#107: Sam Cooke, "Portrait of a Legend 1951-1964" (2003)

“It can only be romantic if it’s unfulfilled.”

This, whispered in moonlight, her hand still around me, squeezing. I’m a beat behind her, opening my eyes in time to see her slip through the screen, her camp-issued counselor’s uniform white and glowing like the cranes that haunt Loon Lake. She turns back once, pausing at the fence separating the girls’ cabins from the boys’, and then she dips beneath the rails and is absorbed by the night.

This is the third time she’s run off in the middle of things, leaving me in the archery shed, surrounded by spiders. Disappointment warps quickly to something like rage, every nerve in my body on end. I step back and crack a fallen arrow at the nock; I have to stop myself from grabbing the set in my fist.

She’s trying to control things, keep my attention. She told me early on that she doesn’t believe in me, thinks I’m just in it for a quick fix, a summer fling. She was suspicious when I took her walking at midnight by the Loon, playing music from my phone, asking her to dance. She said I was trying too hard. “Sam Cooke? You must think I’m such a fool.”

That was two terms ago, almost six weeks. Now, she just thinks I’m a sap. One afternoon during Quiet Hours, we were stationed at the docks, making sure none of the older campers were sneaking out to skinny dip at the Loon’s edge. She was flicking through my music, her dark toes skimming the water. She was going too fast, playing half a second of each song, and more to stop her than anything else, I kissed her. It wasn’t the first but it was the longest, and three full songs had passed before she pulled away.

“You know this is bullshit,” she said, and it took me a second to realize she was talking about the lyrics, not the kissing. Sam Cooke again, “Nothing Can Change This Love.”

“Unconditional love isn’t a real thing. Everyone has terms. Anything can happen.” She looked really mad, completely put out. My body was still imprinted with hers, her mint chapstick buzzing on my lips. I thought about it.

“Well, okay. But I guess that’s also kind of the choice we make, right?”

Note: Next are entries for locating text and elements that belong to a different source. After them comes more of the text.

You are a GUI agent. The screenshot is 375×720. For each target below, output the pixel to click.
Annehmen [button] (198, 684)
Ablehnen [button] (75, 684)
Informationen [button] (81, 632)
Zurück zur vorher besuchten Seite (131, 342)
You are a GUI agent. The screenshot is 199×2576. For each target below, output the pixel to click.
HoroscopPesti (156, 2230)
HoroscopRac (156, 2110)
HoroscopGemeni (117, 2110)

“I mean. I have some serious fucking conditions.” She was staring at me.

“Okay. Like what.”

“Like don’t kill someone. Don’t be a white supremacist.”

I pulled my foot from the water, stretched my leg out around her hip. I thought about the fake yawns they used to do in movies at drive-ins, and had to stop myself from pulling back. She didn’t seem to notice.

“We all have terms. Why do you even listen to this music?”

I looked at the water, Sam’s voice that rich, rasping well of longing that seemed to carry its own echo. “Maybe it’s about his kid,” I said. “I mean, if you had a kid who killed someone, wouldn’t you still love them?”

She looked at me.

“I mean, okay, you could be like really angry with them, and not approve or whatever—”

She started laughing. We let the song play out.

Looking at the water, I found myself wondering what I liked so much about Sam Cooke, why I included him on most of my playlists. “Look, Sam Cooke was a really important forerunner to so many greats in soul, in R&B, in black American music.”

I could feel her looking at me, felt her shift a bit against my thigh. “Yeah okay. But that’s not why you like him.”

I shook my head, thinking about it. “I’ll Come Running Back To You” came on, rippling out like a breeze. But even there, in this softer, brighter, happy sort of lullaby, there was something in his voice that ached, full of a yearning so deep he seemed to be both the roaring rush of a mighty river, and the passenger desperate to cross it.

But her fingers had found my belt loop, and I found myself ducking my head down to hers, tracing the soft valley of her jaw with my nose. “He just wants her so bad,” I breathed into her ear, watching the goosebumps rise on her nape. “What’s more romantic than wanting?”

Now in the shed, I brush cobwebs off my shoulders. I can see I brought this on myself. Fucking Sam Cooke. Without meaning to, I’d convinced her—I’ve since caught her humming “Bring It On Home To Me,” “A Change Is Gonna Come,” “You Send Me.” At first she was embarrassed, tried to play it off as some kind of proximity earworm. “Shit is catchy!” she’d claim, shrugging me off. But it was all strategy.

A few more minutes pass and the adrenaline seems to have shifted from anger to some other kind of emptiness. I’m already thinking about tomorrow, mentally reviewing her schedule, trying to figure out how I can sneak her off to some piney grove, convince her to stay just a little longer. If she wants me to be Sam, I’ll be Sam. I’m not ashamed, I almost sing, slipping from the shed, carrying this hunger along, not entirely sure if it’s romance or not, almost dreading what will happen next.